Fue inútil. Después de 15 años en el poder, con una crisis económica y de seguridad desatada y con una acumulación gigantesca de demandas sociales sin resolver, el desgaste de la ‘revolución bolivariana’ se volvió imparable. Para justificar el declive de su respaldo popular y electoral, Maduro y su grupo recurrieron a esa retahíla de argumentos a la que siempre acuden las dictaduras en problemas: la intervención extranjera, la guerra económica, la batalla mediática y sicológica, y la astucia de los ‘escuálidos’, como llama el chavismo a la oposición. Llegó al extremo, incluso, de hacer mofa de los compatriotas que dejaban el país. Fue inútil: a pesar de la intervención electoral desembozada, el régimen fue rechazado en las urnas, y el poco apoyo o comprensión que le quedaba en la comunidad internacional democrática quedó hecho trizas. Maduro es, literalmente, un paria.

¿Es imaginable un cambio por parte de la élite chavista? Parece difícil, pues se trata de una conducta perfectamente consciente.

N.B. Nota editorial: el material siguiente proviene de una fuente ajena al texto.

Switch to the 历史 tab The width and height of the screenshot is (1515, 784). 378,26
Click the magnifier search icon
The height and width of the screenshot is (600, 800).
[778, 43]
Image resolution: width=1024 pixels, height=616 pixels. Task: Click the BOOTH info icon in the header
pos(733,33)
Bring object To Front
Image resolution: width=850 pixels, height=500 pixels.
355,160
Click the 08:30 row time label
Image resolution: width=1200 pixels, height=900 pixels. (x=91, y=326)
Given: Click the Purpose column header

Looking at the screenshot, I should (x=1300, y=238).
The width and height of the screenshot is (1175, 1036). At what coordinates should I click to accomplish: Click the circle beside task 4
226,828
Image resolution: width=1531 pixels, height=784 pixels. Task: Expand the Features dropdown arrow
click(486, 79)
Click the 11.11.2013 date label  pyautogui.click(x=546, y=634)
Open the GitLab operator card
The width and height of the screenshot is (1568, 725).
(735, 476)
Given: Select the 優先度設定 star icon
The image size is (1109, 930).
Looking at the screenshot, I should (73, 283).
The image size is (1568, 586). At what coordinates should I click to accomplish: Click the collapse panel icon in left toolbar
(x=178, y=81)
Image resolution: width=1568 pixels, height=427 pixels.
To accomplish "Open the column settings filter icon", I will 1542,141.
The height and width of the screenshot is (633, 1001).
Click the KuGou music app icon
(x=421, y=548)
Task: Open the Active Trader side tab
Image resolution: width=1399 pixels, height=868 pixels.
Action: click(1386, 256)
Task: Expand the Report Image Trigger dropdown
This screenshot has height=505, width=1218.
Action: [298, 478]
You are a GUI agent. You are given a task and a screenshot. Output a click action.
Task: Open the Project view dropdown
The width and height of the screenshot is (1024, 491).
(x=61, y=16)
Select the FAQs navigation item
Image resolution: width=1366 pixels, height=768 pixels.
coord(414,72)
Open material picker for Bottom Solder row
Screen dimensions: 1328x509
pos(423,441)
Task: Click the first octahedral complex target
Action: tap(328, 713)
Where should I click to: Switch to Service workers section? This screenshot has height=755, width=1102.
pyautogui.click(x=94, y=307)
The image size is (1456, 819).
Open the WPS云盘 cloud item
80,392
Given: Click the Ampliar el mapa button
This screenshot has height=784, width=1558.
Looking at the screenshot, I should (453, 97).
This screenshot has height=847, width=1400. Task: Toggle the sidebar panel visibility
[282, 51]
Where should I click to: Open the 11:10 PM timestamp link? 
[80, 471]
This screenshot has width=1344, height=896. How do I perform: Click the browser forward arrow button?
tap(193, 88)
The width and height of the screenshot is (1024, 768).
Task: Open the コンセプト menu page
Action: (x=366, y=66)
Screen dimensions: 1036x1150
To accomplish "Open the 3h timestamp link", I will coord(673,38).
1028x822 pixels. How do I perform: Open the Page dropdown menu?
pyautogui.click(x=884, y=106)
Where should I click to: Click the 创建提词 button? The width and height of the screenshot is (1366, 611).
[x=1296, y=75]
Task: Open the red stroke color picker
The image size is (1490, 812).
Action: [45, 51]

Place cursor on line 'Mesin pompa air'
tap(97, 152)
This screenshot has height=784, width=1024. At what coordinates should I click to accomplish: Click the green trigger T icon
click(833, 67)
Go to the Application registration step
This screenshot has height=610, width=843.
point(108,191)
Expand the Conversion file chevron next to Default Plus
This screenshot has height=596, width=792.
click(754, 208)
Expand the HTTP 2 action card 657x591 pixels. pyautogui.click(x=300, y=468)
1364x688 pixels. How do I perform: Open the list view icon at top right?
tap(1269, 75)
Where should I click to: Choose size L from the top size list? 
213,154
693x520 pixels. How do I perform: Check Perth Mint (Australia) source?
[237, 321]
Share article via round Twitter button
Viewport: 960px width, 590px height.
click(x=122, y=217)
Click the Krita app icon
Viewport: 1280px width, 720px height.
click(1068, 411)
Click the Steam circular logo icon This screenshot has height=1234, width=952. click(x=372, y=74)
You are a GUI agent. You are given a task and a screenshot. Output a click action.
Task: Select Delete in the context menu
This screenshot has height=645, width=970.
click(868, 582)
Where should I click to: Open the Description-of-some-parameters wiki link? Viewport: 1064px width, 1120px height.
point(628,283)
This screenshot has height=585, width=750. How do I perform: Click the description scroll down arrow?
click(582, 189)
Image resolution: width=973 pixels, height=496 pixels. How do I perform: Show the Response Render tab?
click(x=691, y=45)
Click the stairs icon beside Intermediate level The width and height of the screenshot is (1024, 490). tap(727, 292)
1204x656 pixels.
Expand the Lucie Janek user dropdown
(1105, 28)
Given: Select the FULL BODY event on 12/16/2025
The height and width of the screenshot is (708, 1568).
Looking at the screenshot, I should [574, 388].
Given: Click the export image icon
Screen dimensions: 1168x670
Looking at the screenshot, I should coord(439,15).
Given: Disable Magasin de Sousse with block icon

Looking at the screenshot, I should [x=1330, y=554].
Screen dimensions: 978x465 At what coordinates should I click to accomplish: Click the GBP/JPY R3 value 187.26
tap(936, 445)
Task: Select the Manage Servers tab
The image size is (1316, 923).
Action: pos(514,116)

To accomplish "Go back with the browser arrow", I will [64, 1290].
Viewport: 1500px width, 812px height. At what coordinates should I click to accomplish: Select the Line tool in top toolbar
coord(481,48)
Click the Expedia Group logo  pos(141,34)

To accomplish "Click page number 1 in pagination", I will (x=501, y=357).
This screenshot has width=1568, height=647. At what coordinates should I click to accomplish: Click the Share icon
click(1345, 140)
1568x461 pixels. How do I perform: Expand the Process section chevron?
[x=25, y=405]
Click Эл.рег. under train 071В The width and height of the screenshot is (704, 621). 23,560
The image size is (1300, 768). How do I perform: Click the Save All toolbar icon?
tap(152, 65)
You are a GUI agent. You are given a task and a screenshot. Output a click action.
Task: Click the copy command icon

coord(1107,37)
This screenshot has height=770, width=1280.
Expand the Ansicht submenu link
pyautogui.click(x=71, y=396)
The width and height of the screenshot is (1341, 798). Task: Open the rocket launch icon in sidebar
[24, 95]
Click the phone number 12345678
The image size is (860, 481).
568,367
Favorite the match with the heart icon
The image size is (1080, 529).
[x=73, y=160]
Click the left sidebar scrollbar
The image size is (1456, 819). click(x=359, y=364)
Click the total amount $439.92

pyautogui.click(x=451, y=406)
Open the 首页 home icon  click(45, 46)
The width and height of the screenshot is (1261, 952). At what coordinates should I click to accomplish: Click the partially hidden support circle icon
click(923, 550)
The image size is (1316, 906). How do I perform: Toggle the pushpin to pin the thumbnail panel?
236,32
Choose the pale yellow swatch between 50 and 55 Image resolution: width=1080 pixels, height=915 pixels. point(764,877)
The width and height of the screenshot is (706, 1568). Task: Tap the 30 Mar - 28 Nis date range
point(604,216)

La democracia se puede definir de muchas maneras, pero hay tres principios inequívocos: i) que las reglas son iguales para todos, oficialismo y oposición; ii) que cualquier competidor puede ganar las elecciones con igual legitimidad; iii) que triunfa el que obtiene la más alta votación, certificada por un órgano independiente, y no con los grados de ‘conciencia’ o ‘movilización popular’; y iv) que la derrota no es para siempre. Pues bien, el régimen de Maduro no cree en estos principios; ni ahora –como ha quedado demostrado–, ni cuando llamó a elecciones. Lastimosamente no es un capricho, ni algo pasajero: es algo enteramente racionalizado, como se replica en todos los autoritarismos: i) hay una revolución en marcha que aún requiere de tiempo para madurar del todo; ii) ella enfrenta enemigos internos y externos que la buscan destruir; iii) los electores carecen del nivel de consciencia necesaria para resistir los engaños; y iv) es un deber revolucionario ganar las elecciones por cualquier medio. Si esto significa que se traslada la disputa a las calles, tanto mejor, porque esto “magnetiza” (es la palabra que emplean) a las fuerzas propias.

Maduro y su grupo de poder, con su reacción a la derrota electoral y con los actos y el discurso que lo han seguido, han regalado una victoria estratégica a su oposición, que ha logrado confirmar ante el mundo su viejo reclamo: que en Venezuela la democracia se transgrede cuando el régimen en el poder es derrotado. El propio comandante Chávez, en su fría tumba, debe sentirse traicionado.